Mais c’est par l’action que l’on concrétise les avancées en termes de liberté, parité, d’égalité des droits. Parallèlement, il est juste de veiller à l’égalité des salaires pour des postes équivalents dans les entreprises et il est plus que jamais indispensable de permettre aux femmes d’effectuer pleinement leur parcours professionnel sans que la maternité constitue un obstacle ou serve de prétexte à des ralentissements de carrière.

Pour sa part, au-delà de cette Journée dont je tiens à souligner l’importance, le Conseil Général s’est saisi depuis longtemps de la question de l’égalité des droits des femmes.

Vous le savez, notre Collectivité soutient les initiatives contre les violences faites aux femmes sur des questions de fond comme l’hébergement d’urgence, l’accompagnement individualisé, l’éloignement du conjoint violent, la prise en charge psychologique des enfants témoins…

Mais elle agit également de façon transversale pour faire progresser le droit des femmes en intégrant l’égalité à l’ensemble de ses champs d’actions :

emploi, insertion professionnelle et solidarité, santé, accès au logement, aux loisirs, à la culture et même à la pratique sportive.
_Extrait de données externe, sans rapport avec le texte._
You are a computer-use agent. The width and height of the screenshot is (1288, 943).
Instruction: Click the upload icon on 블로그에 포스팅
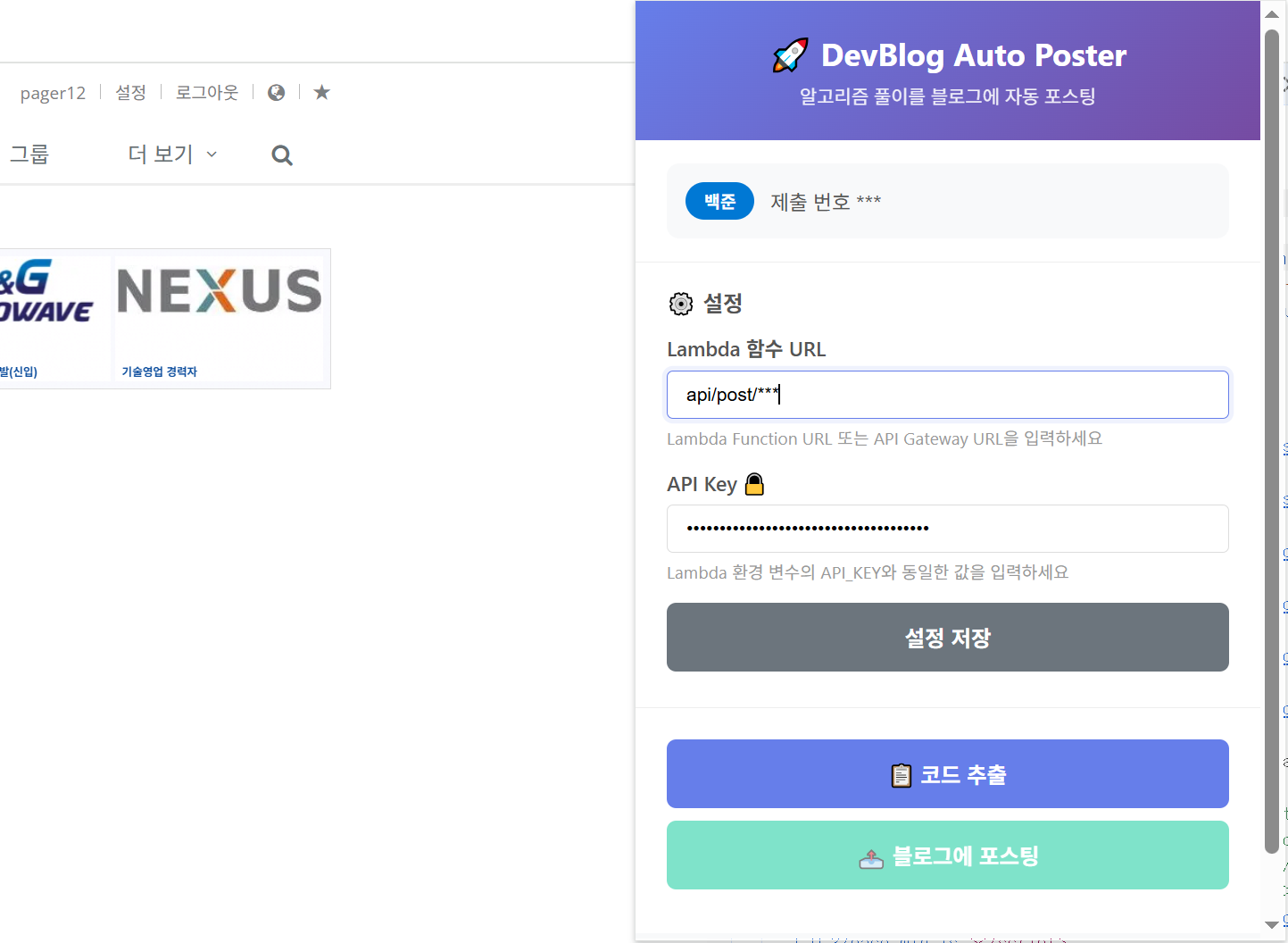(871, 857)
Oui ! L’égalité doit se construire sur tous les terrains, y compris dans le domaine du sport où cela reste un challenge.

A tous les niveaux, sport amateur ou professionnel, entraîneurs, postes d’encadrement, et même dans l’univers du journalisme sportif… un constat s’impose : les femmes sont moins médiatisées, moins payées, moins respectées… et même moquées comme nous avons pu l’entendre lors de ces JO d’hiver.

Mais plus encore, l’observatoire des inégalités démontre, Chère Geneviève COURAUD, que dans certains quartiers, la pratique sportive féminine recule ou subit des pressions. C’est inacceptable !

 

Le Conseil Général a donc décidé d’engager, aux côtés des clubs mobilisés et du Comité Départemental Olympique et Sportif, des actions organisées autour de 3 axes :

-promouvoir la place des femmes au niveau des instances dirigeantes et de l’encadrement et faciliter la pratique sportive des mères de famille ;

-encourager la mixité et le respect auprès des jeunes dans le cadre de l’ouverture des équipements sportifs des collèges en dehors du temps scolaire;

-apporter un soutien financier aux clubs sportifs dont les actions vont dans ce sens.
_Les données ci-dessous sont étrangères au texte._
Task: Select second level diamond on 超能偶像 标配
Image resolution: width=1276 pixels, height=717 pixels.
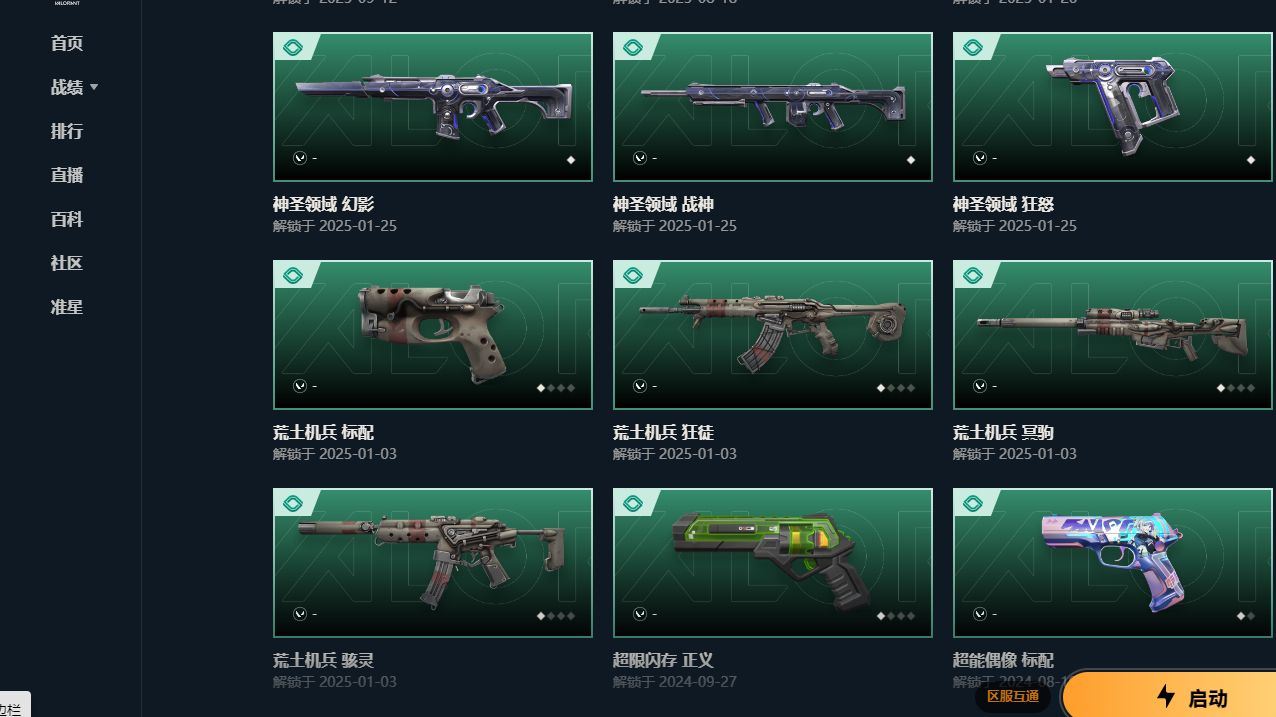Action: [x=1251, y=616]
Je ne saurais conclure sans rappeler, comme l’a précisé le Préfet, Michel CADOT, lors de sa présentation du redécoupage des cantons, gage d’une plus grande parité, qu’avec 15 femmes élues, soit 26,31%, notre Assemblée compte deux fois plus de femmes que la moyenne des conseils généraux.

Preuve est ainsi faite qu’en politique aussi, le Conseil Général a su garantir une meilleure représentation des femmes !

Je finirai donc en saluant très chaleureusement chacune d’entre vous pour son engagement au service des citoyens des Bouches-du-Rhône.

Merci à vous toutes d’œuvrer avec persévérance.